Southwest of Salem: The Story of the San Antonio Four
Southwest of Salem has an immediate leg up due to the immense popularity of recent are-they-or-aren’t-they-guilty true crime series like Serial and Making a Murderer. But this documentary by Deborah S. Esquinazi focuses not on the ambiguity of the accusations against four women charged with gang-raping two children, but on the toxically homophobic environment that led to their wrongful convictions in 1994. The film goes beyond the usual trappings of a true crime story to examine yet another way in which the criminal justice system can be derailed by unfounded fear and prejudiced groupthink.
My Blind Brother
Adam Scott, Nick Kroll and Jenny Slate are a joy to watch in Sophie Goodhart’s film about an unconventional love triangle and a brotherhood strained by guilt and obligation. Kroll’s Bill is a constant companion to his blind brother Robbie (Scott), but Robbie is a cocky attention junkie who never expresses appreciation for his brother’s dedication (the opening scene finds both men having completed a marathon, Bill as guide to Robbie, with the latter receiving a hero’s welcome as his brother is all but ignored). When they both fall for Rose (Slate), things get complicated.

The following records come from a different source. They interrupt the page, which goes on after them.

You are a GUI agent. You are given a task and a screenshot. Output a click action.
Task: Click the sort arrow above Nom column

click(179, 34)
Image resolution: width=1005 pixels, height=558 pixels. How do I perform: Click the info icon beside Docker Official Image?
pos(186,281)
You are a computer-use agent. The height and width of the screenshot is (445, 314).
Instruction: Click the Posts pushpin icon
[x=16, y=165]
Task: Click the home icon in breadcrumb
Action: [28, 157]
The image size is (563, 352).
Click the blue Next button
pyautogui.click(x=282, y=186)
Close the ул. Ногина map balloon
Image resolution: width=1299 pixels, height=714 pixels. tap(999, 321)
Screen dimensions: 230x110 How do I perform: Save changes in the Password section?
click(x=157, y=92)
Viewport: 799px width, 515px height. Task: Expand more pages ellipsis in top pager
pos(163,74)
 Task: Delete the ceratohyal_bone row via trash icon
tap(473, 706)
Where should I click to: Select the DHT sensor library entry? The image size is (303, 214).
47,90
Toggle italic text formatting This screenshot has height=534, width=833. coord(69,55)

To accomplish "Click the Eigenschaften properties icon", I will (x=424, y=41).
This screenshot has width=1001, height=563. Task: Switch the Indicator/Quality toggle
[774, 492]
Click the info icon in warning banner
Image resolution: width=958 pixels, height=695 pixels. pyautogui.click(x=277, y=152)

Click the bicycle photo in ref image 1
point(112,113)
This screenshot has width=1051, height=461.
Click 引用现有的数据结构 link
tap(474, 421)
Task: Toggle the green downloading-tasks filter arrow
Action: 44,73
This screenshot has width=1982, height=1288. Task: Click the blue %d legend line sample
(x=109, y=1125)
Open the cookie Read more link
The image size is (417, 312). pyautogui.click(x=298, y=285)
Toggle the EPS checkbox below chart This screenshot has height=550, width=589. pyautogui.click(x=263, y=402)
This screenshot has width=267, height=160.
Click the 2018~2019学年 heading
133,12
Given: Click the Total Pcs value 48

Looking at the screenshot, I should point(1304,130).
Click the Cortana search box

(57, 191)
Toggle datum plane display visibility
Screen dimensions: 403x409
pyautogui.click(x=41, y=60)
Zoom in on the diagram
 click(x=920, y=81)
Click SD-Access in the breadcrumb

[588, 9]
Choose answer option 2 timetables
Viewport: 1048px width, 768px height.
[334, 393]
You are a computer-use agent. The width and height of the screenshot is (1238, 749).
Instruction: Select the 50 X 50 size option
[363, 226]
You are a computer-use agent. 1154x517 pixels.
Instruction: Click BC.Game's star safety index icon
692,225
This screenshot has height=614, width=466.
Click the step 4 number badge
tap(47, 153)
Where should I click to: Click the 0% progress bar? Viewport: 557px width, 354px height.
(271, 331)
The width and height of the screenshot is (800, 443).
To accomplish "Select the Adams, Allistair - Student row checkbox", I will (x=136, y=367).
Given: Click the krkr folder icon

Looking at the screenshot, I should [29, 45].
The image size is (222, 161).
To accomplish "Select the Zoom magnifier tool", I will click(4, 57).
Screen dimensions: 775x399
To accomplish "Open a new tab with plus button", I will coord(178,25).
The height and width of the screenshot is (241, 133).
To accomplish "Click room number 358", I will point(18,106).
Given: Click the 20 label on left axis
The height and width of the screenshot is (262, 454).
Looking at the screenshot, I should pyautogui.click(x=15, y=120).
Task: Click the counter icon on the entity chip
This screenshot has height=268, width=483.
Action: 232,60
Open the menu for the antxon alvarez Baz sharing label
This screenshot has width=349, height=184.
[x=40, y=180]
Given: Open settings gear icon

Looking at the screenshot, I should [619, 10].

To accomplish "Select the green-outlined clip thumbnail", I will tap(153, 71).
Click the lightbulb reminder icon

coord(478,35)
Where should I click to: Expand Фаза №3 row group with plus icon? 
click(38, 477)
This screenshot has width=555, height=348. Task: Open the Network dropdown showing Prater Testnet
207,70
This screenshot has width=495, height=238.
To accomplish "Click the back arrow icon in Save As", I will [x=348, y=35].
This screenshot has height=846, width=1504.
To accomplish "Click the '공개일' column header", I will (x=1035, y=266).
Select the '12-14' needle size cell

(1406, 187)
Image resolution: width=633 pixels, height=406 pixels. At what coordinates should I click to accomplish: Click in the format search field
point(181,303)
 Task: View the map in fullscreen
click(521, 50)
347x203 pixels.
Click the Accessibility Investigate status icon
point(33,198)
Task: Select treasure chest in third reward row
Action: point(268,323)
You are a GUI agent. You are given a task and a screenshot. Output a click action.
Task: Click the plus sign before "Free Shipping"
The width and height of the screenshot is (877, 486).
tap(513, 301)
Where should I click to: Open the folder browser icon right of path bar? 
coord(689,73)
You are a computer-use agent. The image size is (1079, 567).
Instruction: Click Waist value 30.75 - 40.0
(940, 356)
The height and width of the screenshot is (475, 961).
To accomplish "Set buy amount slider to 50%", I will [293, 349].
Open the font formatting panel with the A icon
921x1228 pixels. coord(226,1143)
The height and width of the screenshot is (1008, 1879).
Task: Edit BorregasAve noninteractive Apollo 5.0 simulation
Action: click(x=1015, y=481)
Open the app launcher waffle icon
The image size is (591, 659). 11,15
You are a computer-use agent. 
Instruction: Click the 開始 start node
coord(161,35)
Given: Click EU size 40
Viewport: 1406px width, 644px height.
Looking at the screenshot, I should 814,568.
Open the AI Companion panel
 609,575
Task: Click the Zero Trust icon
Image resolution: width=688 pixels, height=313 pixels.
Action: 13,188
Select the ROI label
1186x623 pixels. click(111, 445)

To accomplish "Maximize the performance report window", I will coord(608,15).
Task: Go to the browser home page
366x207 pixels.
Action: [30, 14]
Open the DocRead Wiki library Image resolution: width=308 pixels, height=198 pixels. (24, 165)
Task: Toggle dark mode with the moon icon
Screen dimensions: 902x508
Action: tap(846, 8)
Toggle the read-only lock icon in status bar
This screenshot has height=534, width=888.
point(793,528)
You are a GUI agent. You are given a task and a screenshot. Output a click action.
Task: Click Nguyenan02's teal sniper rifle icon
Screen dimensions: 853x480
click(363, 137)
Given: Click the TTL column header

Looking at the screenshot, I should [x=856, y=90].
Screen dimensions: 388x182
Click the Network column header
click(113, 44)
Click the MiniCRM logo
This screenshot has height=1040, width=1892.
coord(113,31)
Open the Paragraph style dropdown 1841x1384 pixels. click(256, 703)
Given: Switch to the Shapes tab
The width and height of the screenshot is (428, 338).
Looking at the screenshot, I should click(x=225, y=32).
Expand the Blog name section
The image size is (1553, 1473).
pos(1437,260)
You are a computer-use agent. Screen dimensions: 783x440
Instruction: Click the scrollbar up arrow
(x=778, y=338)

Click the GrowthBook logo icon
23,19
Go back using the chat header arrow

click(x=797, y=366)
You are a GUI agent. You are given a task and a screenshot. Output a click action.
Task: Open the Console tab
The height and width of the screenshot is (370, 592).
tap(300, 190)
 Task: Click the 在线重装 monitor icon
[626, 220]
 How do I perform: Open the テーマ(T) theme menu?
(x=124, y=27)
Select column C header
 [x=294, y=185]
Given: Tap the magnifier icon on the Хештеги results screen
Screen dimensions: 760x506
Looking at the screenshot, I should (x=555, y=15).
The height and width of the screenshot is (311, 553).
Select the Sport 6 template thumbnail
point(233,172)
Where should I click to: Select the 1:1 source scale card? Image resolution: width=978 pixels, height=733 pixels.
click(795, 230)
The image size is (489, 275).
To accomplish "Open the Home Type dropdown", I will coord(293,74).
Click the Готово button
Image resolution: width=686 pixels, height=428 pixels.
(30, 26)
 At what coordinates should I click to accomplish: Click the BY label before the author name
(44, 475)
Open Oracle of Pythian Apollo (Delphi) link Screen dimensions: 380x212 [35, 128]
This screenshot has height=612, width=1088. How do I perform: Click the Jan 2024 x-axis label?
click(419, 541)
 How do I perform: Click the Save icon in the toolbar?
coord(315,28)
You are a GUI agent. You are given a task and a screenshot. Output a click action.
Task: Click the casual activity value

Everyone here is flawed and human—the trick is finding a way to become a little less blind to their own flawed humanity.
Women Who Kill
Brooklyn-based filmmaker Ingrid Jungermann won an award for Best Screenplay at this year’s festival for Women Who Kill, which Indiewire described as the “best lesbian horror-comedy ever.” There may not be a wealth of competition in that genre, but the film delivers nonetheless, at once a caustically funny and anxiety-inducing feature debut for the creator of the popular web series “The Slope” and “F to 7th.” The movie centers on the hosts of a podcast about female serial killers, one of whom (played by Jungermann) begins to fear that her new girlfriend (Sheila Vand of A Girl Walks Home Alone at Night) may be a serial killer herself. We’ll be seeing more from Jungermann soon, as she’s currently adapting “F to 7th” for a comedy series at Showtime.
Adult Life Skills
British filmmaker Rachel Tunnard won the 2016 Nora Ephron Prize for her feature debut about a woman who has lost her way in life following the death of her twin brother. Anna (Jodie Whittaker) is about to turn 30, and though her mother would prefer she move out of the toolshed she calls home and find a boyfriend, she spends most of her time making videos that feature her thumbs, with drawn-on faces, navigating a tin-foil spaceship toward the sun. The film is remarkable enough for its endearingly oddball point of view—Anna sees faces in flashing traffic lights and microwaves her clothes dry when she’s running late for work—but it’s Tunnard’s gentle exploration of grief that wins hearts here.
Always Shine
There’s standard-issue jealousy, and then there’s the kind of deep-seated resentment that tears people apart, slowly at first and then suddenly, violently, irreversibly. It’s this intense boil of emotion that drives Sophia Takal’s psychological thriller Always Shine, which finds two actor friends, played by Caitlin FitzGerald (Masters of Sex) and Mackenzie Davis (Halt and Catch Fire), working through their damage in a secluded Big Sur cabin. While their onscreen actresses struggle to reconcile their uneven success and their now complicated friendship, FitzGerald and Davis shine, pretty much always, as they gradually come undone.